Slate is speaking out of both sides of its mouth -- it is praising Chick-fil-A for its recent decision to switch to antibiotic-free chicken while at the same time belittling its customers as gay-bashers.
Jill U. Adams, writing for Slate, is surprised by the self-proclaimed inventors of the chicken sandwich making this switch for business reasons rather than her higher moral standard of "the sake of public health." But she is still pleased with the company's decision, citing "science-based evidence" that she lists.
Chick-fil-A explains at their site that their customers are responsible for this change: "When the people who matter most to you ask you to do something important -- you listen." And they promise that within five years, they will complete the switch-over to chicken raised without antibiotics. The company's motivation is simply pleasing their customers.

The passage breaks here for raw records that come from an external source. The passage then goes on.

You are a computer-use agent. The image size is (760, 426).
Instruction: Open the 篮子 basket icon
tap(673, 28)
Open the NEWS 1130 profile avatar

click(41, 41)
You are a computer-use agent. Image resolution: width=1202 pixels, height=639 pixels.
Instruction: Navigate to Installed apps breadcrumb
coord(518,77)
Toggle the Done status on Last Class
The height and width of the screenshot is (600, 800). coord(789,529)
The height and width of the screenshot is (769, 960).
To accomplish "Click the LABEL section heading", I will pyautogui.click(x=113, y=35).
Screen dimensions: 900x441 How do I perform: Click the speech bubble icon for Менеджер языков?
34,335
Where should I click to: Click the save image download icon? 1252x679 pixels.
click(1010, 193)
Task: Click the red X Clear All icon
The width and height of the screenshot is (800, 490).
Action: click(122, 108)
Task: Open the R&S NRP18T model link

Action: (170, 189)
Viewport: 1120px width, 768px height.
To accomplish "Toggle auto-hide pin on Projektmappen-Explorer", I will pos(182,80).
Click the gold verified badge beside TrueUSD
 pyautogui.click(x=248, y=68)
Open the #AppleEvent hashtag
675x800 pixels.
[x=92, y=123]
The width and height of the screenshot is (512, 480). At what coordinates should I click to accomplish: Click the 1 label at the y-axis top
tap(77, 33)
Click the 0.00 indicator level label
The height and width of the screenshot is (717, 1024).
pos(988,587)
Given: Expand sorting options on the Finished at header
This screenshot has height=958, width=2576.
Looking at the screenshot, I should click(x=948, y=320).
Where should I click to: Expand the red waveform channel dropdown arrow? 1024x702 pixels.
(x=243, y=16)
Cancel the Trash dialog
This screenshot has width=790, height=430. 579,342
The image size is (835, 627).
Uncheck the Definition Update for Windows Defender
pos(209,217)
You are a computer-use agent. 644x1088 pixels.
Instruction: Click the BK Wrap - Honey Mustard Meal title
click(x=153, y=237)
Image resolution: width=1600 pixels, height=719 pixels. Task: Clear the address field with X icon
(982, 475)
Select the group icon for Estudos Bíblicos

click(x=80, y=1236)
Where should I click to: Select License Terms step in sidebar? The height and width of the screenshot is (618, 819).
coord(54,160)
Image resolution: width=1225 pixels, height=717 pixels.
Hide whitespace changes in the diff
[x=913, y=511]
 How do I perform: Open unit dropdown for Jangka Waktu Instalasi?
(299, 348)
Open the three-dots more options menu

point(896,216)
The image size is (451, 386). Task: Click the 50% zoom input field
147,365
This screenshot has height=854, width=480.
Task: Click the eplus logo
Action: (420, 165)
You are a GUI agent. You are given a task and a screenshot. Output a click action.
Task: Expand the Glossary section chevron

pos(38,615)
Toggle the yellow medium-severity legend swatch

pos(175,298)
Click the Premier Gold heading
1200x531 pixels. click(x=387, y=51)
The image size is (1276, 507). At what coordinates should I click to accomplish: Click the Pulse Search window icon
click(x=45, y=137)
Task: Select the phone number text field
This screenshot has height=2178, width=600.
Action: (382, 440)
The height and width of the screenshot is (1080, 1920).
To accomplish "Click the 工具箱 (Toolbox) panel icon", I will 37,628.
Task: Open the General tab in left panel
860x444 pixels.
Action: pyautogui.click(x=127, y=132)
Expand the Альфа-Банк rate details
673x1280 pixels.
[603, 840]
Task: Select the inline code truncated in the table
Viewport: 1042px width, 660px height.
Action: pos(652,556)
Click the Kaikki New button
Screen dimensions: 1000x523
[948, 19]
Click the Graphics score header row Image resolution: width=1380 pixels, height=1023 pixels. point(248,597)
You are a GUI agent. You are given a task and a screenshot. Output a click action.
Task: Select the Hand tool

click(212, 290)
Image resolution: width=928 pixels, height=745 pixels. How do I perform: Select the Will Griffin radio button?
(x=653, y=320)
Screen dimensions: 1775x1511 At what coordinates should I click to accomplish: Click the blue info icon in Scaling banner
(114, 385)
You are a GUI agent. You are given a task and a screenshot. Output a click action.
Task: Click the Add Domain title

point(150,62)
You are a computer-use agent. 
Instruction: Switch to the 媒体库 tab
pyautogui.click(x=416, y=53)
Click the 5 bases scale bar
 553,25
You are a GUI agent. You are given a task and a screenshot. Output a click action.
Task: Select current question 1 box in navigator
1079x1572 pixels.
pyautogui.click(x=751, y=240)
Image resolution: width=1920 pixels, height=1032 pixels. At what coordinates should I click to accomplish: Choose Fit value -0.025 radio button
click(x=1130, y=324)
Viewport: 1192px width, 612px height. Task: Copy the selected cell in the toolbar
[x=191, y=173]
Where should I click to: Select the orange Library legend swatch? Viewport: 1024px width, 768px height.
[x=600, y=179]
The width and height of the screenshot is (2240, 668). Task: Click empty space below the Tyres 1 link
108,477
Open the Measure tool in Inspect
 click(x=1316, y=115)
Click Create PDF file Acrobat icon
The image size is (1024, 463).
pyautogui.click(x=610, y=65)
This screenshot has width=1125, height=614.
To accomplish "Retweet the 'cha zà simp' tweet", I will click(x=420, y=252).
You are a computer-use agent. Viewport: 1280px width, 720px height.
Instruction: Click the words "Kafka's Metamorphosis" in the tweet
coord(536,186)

But for Adams, there's the rub: Chick-fil-A's customers, or, as she calls them, "gay-bashing America." These customers are the ones who came out in force to support the restaurant's belief in traditional marriage. These folks, as Adams and others of her ilk surmise, are anti-science because of their belief in God and therefore not quite smart enough to understand the implications of eating meat treated with antibiotics. That these Americans actually do understand a little about the world around them leads Adams to believe "there is hope after all."
In Adams's own words:
If God-fearing, gay-bashing America wants chicken sandwiches without antibiotics, that’s fantastic news. This represents a new level of awareness of the dangers of antibiotic use in agriculture. It suggests that science-based evidence has infiltrated the public awareness. The problem of antibiotic resistance is complicated and multilayered—not to mention dependent on the process of evolution. If the public health message gains such traction that it’s become a concern to customers of a fast-food chain—especially this fast-food chain—then perhaps there is hope after all.